Depending on the amp design, it may draw more current at a lower voltage to give the same wattage, but some will draw less current at a lower voltage for less wattage, because of the resistance of the circuits, speakers, etc.
You can test this if you like, using a simple test signal pattern that you can use repeatedly to make the same test each time. Test at one voltage, then another, while monitoring both votlage and current into the amp.
I'm a bit confused by the different voltage ratings and what they actually mean, if 48v is the nominal voltage does that mean that a fully charged battery pack would be putting out too much voltage for the amplifiers maximum which is 48v, would I be better off with a 1 or 2 cell smaller pack to avoid damaging the amplifiers at full charge?
If the amps have a hard voltage limit of 48v, then to ensure you don't exceed that, then you can either not charge fully, or use less cells. Not charging fully won't lose you much capacity (a few percent or less), while using less cells loses you significant capacity.
An LFP cell is around 3-3.2v for most of it's discharge curve: Here's a randomly-found discharge curve of one version of a headway cell. Each colored curve is the voltage over time/capacity at a different current (1c is 10A, 2C is 20A, 3c is 30A, etc., for this 10Ah cell)
It shows that at 1C (10A for a 10Ah cell) it would give you about 3.1-3.2v per cell for about half of it's capacity range (the first 5Ah or so). Then it starts to curve down in voltage more and more, staying above 3v for another quarter or so of it's capacity, then dropping faster and faster to empty around 2.5v (it's really empty at 2v, but there's not even a few hundred mAh between those points).
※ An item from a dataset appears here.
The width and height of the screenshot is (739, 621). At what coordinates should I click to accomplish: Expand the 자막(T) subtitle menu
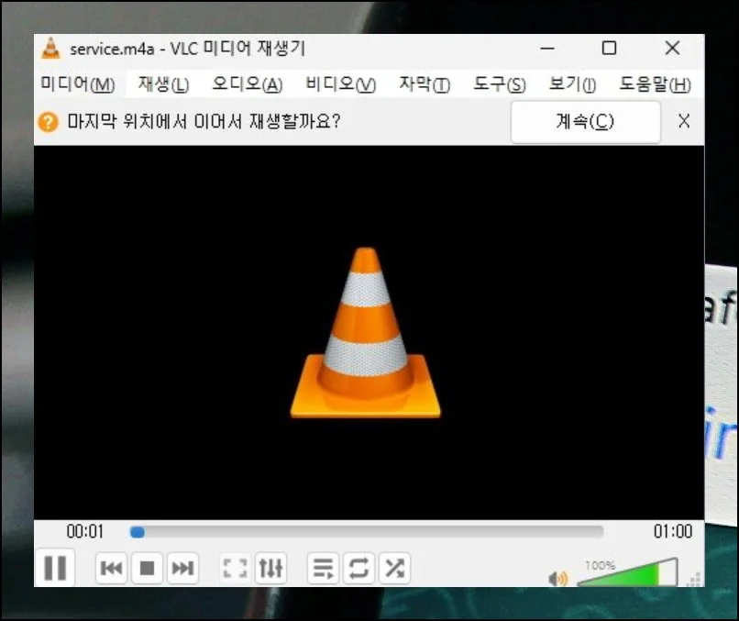[425, 84]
What that means is that for a 48v pack, if you assume 3.4v full charge (instead of 3.65) (it will sag down under load, probably to about 3.2v), then 48 / 3.4v = 14s, that gives 47.6v max. If you assume 2.5v empty, then 14 x 2.5v = 35v minimum. You'd probably get about 9Ah or more out of the 10Ah these specific cells could potentially give.
Different cell brands / models have different curves, so you can reference their spec sheets for this if you want to see what it is for any specific cell. But you can guesstimate that most LFP cells will give about 90%+ of their rated capacity if you use them within the 2.5-3.4v charge range.
If your amp would fail at 48.1v, you might want more margin than just half a volt of safety, though, and maybe go for 13s at 3.4v/cell max.
If you're not using a BMS on the pack, then you may want to periodically check them at either the empty or full state (not both) to see if they are all equal, and if not, either drain the high ones with a resistance or fill the low ones with a single-cell charger till they are.
If you will use a BMS on them, then you'll need one that is programmable for HVC, LVC, and balancing points so it will work with the "nonstandard" max charge and min discharge points.
ambientvoid said:
Sorry for the late reply, I don't know why but I didn't get any email notification of replies.
Many providers autofilter out forum notifications because so many of them from the same domain pass thru their servers so it looks like spam. This is done before it gets to your inbox, so it doesn't even show up as spam in your email, they just never get sent anywhere.
If you find them in your spam/junk folder you can setup a whitelist for them in your email options.